Abstract

Liquid loading refers to undesirable accumulation of liquids (oil and water) in the wellbore. This typically occurs in late-life wells as the reservoir pressure declines. However, in unconventional reservoirs, liquid loading is also found to occur in fairly productive oil wells upon shut-in, leading to extended downtime and production loss. Unfortunately, it is hard to know a priori which wells would liquid load when shut in. In this work, we provide mechanistic insights as well as develop a machine learning model to quantify the risk of liquid loading in naturally flowing wells so that preventive actions can be taken to minimize the downtime.

This work first leveraged transient simulations (OLGA) to probe the mechanism of shut-in induced liquid loading in unconventional wells with long laterals. Based on the acquired insights, various machine learning models, including tree-based algorithms (random forest and gradient boosting), feed-forward neural networks, and recurrent neural networks (simple RNN, LSTM, and GRU), were implemented and trained using historic data of a number of lateral wells that liquid loaded. The best performing model was selected to predict for naturally flowing wells how likely they would liquid load if there were shut-in events. A standard machine learning operations (MLOps) infrastructure was established to automatically deploy predictions and maintain model performance in production.

Mechanistic insights were gained for shut-in induced liquid loading. Key findings include: 1) ups and downs along the well path in the lateral wellbore can lead to local gas entrapment by the liquid, which can obstruct flow restoration upon well re-opening after shut-ins; 2) multiple choking/opening cycles, often attempted in operations as an effort to restore well production, can worsen liquid loading. These findings suggested the importance of having features that characterize well lateral geometry in the subsequent machine learning modeling. In the prediction of liquid loading, recurrent neural networks were found to outperform other machine learning models due to advantages in handling time series data. Accuracy of model predictions was validated by ground truth data.

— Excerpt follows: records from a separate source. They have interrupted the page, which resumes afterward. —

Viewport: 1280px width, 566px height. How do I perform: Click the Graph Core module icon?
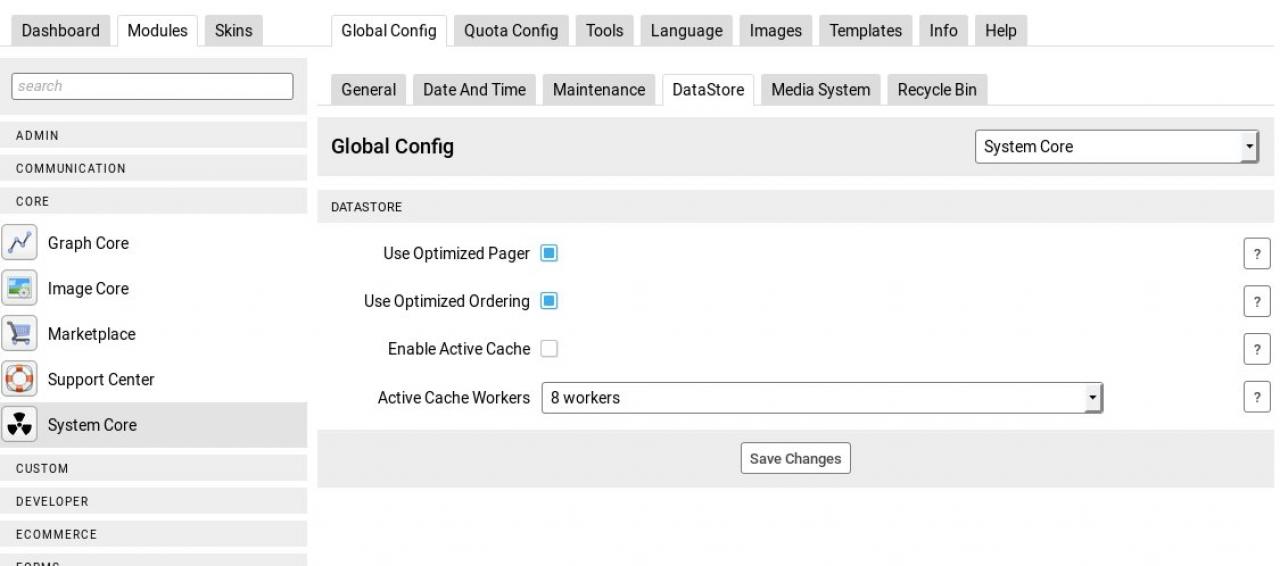coord(18,243)
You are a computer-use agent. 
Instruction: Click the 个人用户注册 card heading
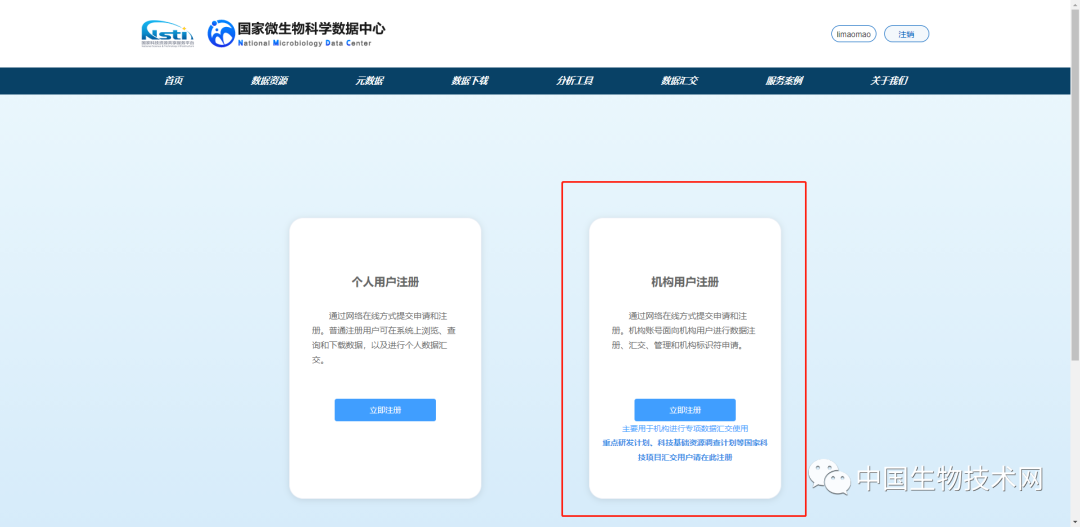[385, 282]
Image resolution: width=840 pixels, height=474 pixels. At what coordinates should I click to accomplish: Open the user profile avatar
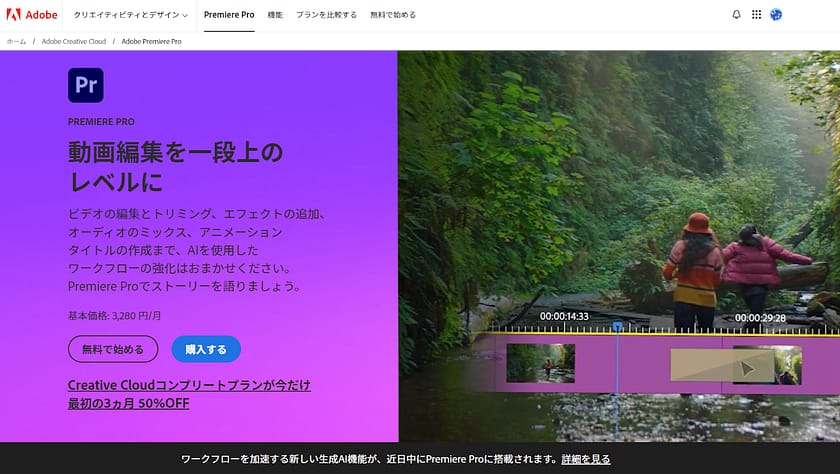point(776,15)
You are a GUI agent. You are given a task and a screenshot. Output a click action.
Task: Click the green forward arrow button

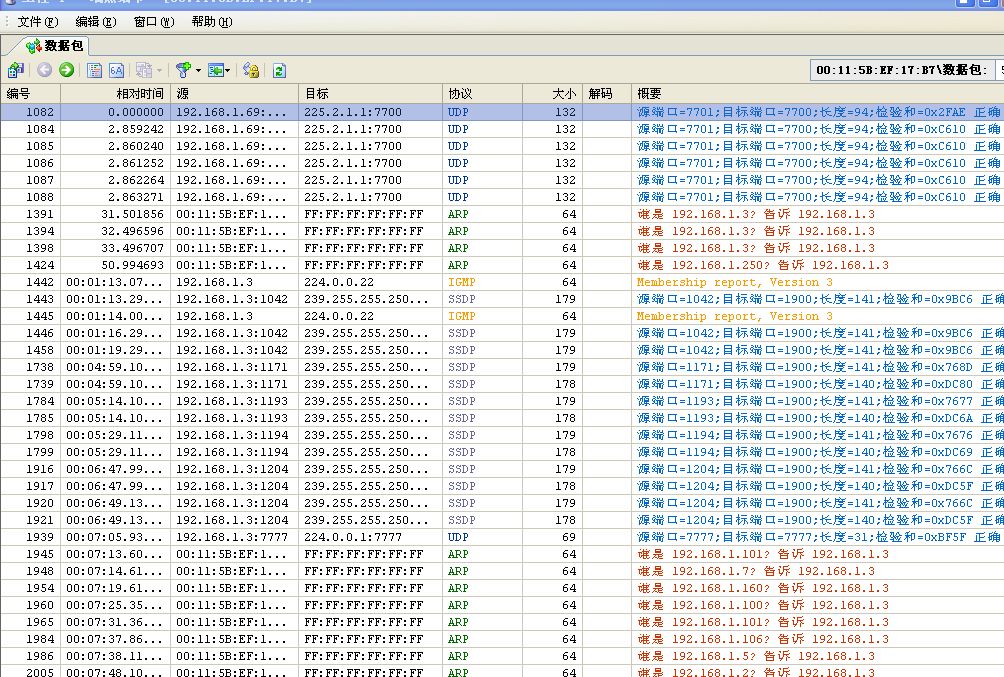pyautogui.click(x=66, y=70)
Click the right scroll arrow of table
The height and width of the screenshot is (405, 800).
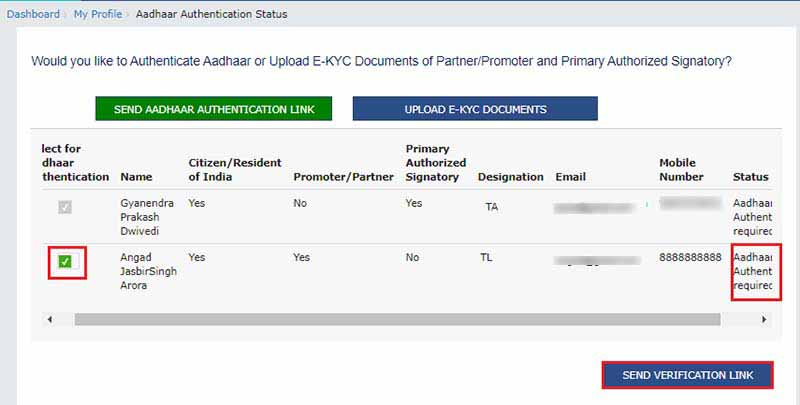tap(764, 319)
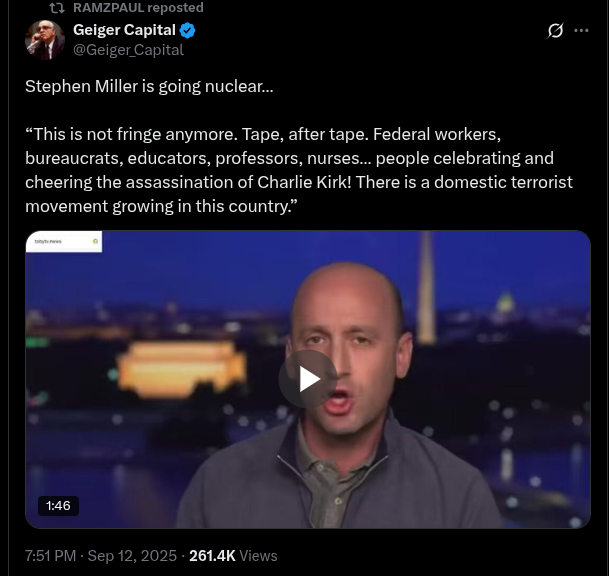Open the @Geiger_Capital handle link
Image resolution: width=609 pixels, height=576 pixels.
pos(128,50)
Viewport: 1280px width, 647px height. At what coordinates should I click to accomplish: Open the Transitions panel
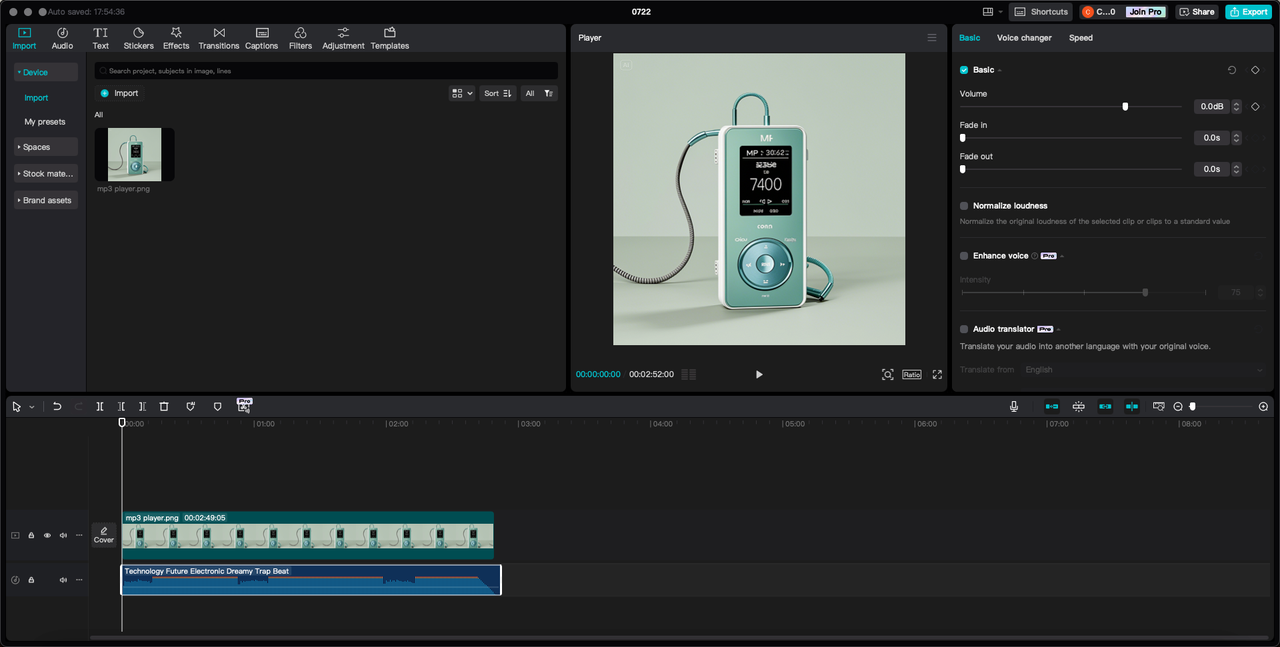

This work showcases an example of using both physics-based and data-driven modeling to maximize value from optimizing production and operations. For the first time, the mechanism of this troubling issue was unveiled for ExxonMobil Operations in unconventional reservoirs. More importantly, large potential for downtime reduction is enabled by easy application of the workflow to a large number of wells across unconventional resources that suffer from the same issue. This work may also promote the optimization of drilling, completion, and artificial lift system design for unconventional wells with long laterals. Lastly, the success of this end-to-end data-driven workflow will open the door to tackling other challenging problems in unconventional production and operations.